══ Data extract
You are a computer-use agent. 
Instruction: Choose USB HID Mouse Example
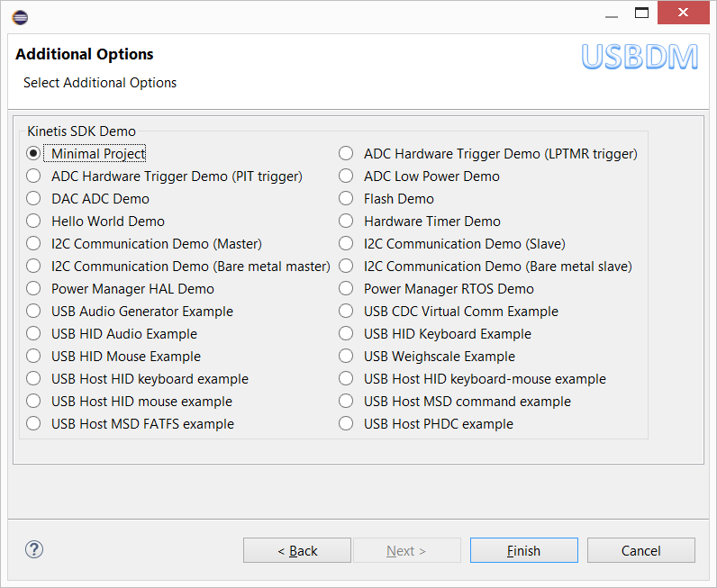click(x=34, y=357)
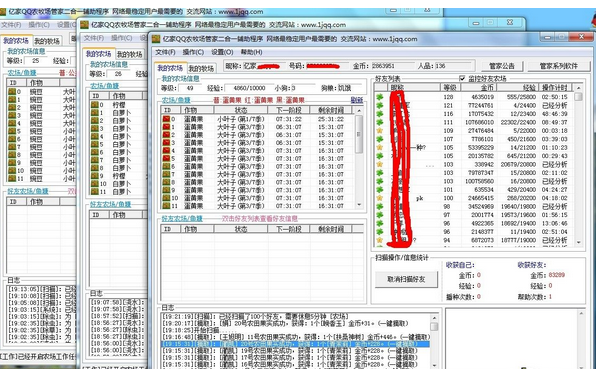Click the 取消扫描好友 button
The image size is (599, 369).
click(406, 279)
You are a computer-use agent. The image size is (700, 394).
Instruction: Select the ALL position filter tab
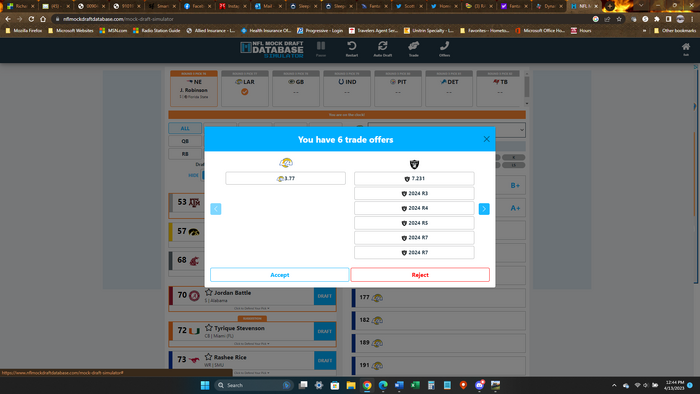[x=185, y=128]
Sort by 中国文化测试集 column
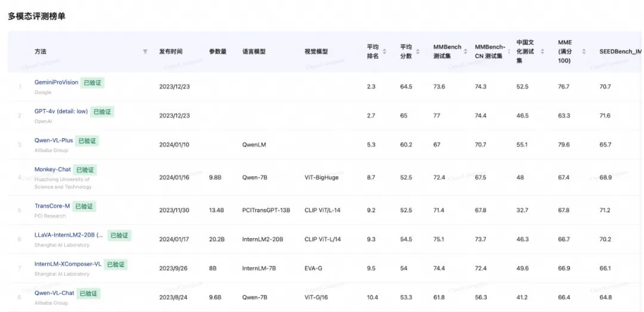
════
Problem details. Return verbatim every line from the one holding "You are a computer-use agent. The" to the end of the records above. Do not copy the pictures.

Solved problem.
You are a computer-use agent. The image size is (700, 394).
Instruction: Select the ALL position filter tab
[x=185, y=128]
Sort by 中国文化测试集 column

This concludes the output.